### AVAILABLE RECORDS

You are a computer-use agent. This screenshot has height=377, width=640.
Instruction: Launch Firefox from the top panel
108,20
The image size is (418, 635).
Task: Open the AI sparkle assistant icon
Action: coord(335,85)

######

REQUIRED WORK: Output all of the data exactly.

EXERCISE RESULT:
You are a computer-use agent. This screenshot has height=377, width=640.
Instruction: Launch Firefox from the top panel
108,20
The image size is (418, 635).
Task: Open the AI sparkle assistant icon
Action: coord(335,85)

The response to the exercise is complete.